• Document excerpt:
-=-=-=-=-

We believe that persons who have been granted permission to remain in Ireland to care and support their Irish citizen children, should not be treated any less favourably in terms of accessing services or public funding in respect of education, than those who have been granted permission to remain on humanitarian grounds. There is potential for great confusion as to the type of residency permission that is conferred on a person who is entitled to reside in the State pursuant to Zambrano, a decision that issued from the ECJ relying wholly on the Treaty on the Functioning of the European Union. 

Brophy Solicitors
18.11.11

Wednesday, November 16, 2011

Lessons from the Heated Debate on Immigration in the UK

The UK Home Secretary, Theresa May is again under the spotlight on immigration front. Following soon after ‘catgate’, she has spent the week fending off calls for her resignation.  

The Home Secretary is under fire for an instruction to her officials to relax checks on EU biometric passport holders at UK ports and airports during the busy summer period. According to the Home Secretary, officials in the UK Border Agency subsequently went beyond her instruction, relaxing checks on EU non-biometric passports. It is unclear at this stage who authorised what. There have been heated exchanges between the UK Border Agency and the Home Secretary with the head of the UK Border Agency, Brodie Clarke resigning and claiming constructive dismissal.  

It is striking that such a trivial matter can create such a media storm. Observed from afar, the political debate on immigration in the UK time and time again shows itself as reactionary, negative and misinformed.

-=-=-=-=-

• Given request 1:
Answer these questions about the immigration blog excerpt:
(a) Which court issued the Zambrano decision?
(b) Who resigned and claimed constructive dismissal?
(c) What checks did the Home Secretary instruct her officials to relax?
• Given request 2:
Continue the immigration blog excerpt from the point where it stops.

-=-=-=-=-

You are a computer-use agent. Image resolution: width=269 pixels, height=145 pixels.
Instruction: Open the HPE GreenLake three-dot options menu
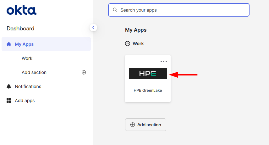click(163, 61)
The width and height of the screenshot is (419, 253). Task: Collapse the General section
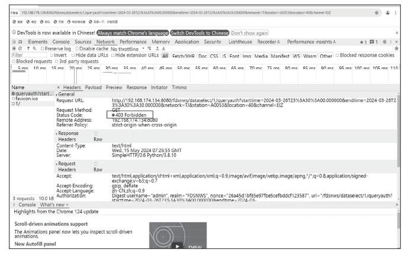(x=57, y=94)
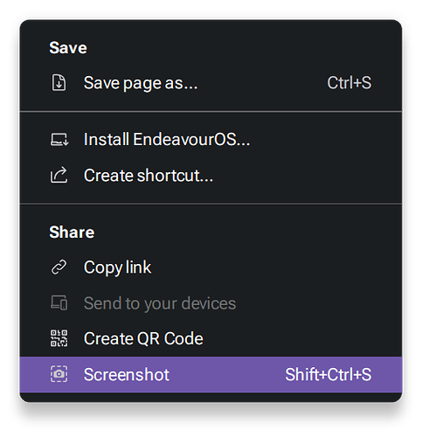Open the Create shortcut... option

click(x=211, y=175)
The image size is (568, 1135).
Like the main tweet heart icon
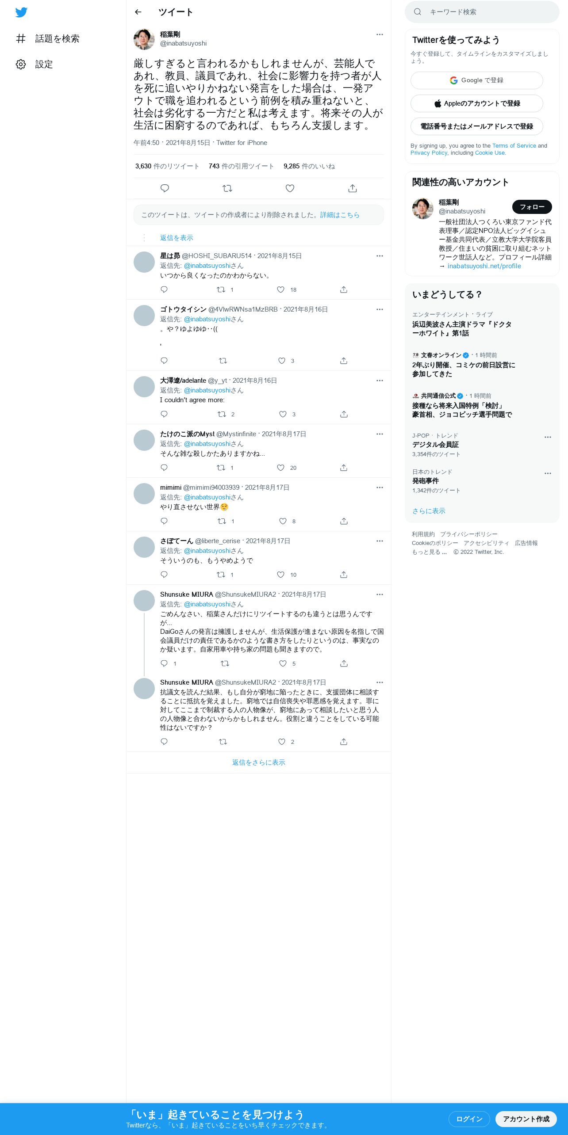(x=290, y=188)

-=-=-=-=-

• Expected answer 1:
(a) The ECJ.
(b) Brodie Clarke, the head of the UK Border Agency.
(c) Checks on EU biometric passport holders at UK ports and airports during the busy summer period.

• Expected answer 2:
This particular debate appears to overlook some basic facts about illegal immigration. That is, the vast majority of migrants to the UK enter legally with a valid work, student or visitor visa – and many then overstay their permitted period and become illegal migrants. Illegal entry and forged passports are not the main problems for the UK Border Agency. Also, as Alan Travis in the Guardian points out, Theresa May’s rationale behind the relaxed checks seems sound: targeted checks are more effective at identifying illegal migrants whereas blanket checks mean more delays and are resource intensive.  

The UK example should be instructive to our own media and public debate. The media has an important role in informing people’s opinions on asylum seekers, refugees and migrants generally and can feed into fuelling racial prejudices and ‘flood gate’ fears. It is worth bearing in mind that the evidence on which media reports are based is often shaky. A recent report by the Migration Observatory at the University of Oxford identified ten problems with the evidence informing such a debate on immigration. The report shows how difficult it is to accurately assess for example the impact migration has on public services, or even at establishing basic figures for how many illegal immigrants there are in the country.  

We anticipate more difficult times ahead for Theresa May holding what seems to be the poisoned chalice of Cabinet postings. Meanwhile, we hope that our own political and media debate retains a sense of proportion avoids the Daily Mail sensationalism of the UK.  

Brophy Solicitors  
16.11.11  

Zambrano Update! Decision of the Court of Justice in Dereci

The Court of Justice yesterday issued its judgement in Dereci and Others v Bundesministers fur Inneres .

As you may recall from our previous posting this referral by an Austrian court sought clarification on the findings of Zambrano and the interpretation of the Union citizenship provisions in Article 20 TFEU. 

In brief, the facts of the case involve Mr Dereci, the first named applicant, a Turkish national who arrived in the Member State without permission in 2001 and unsuccessfully applied for asylum. He then married an Austrian citizen in 2003 and had three children, all citizens of the Union and all still minors. Mr Dereci did not enjoy permission to work and reside in the State and his spouse was reliant on state welfare payments to support the family. The Union citizens had not exercised their right of free movement and resided in Austria throughout.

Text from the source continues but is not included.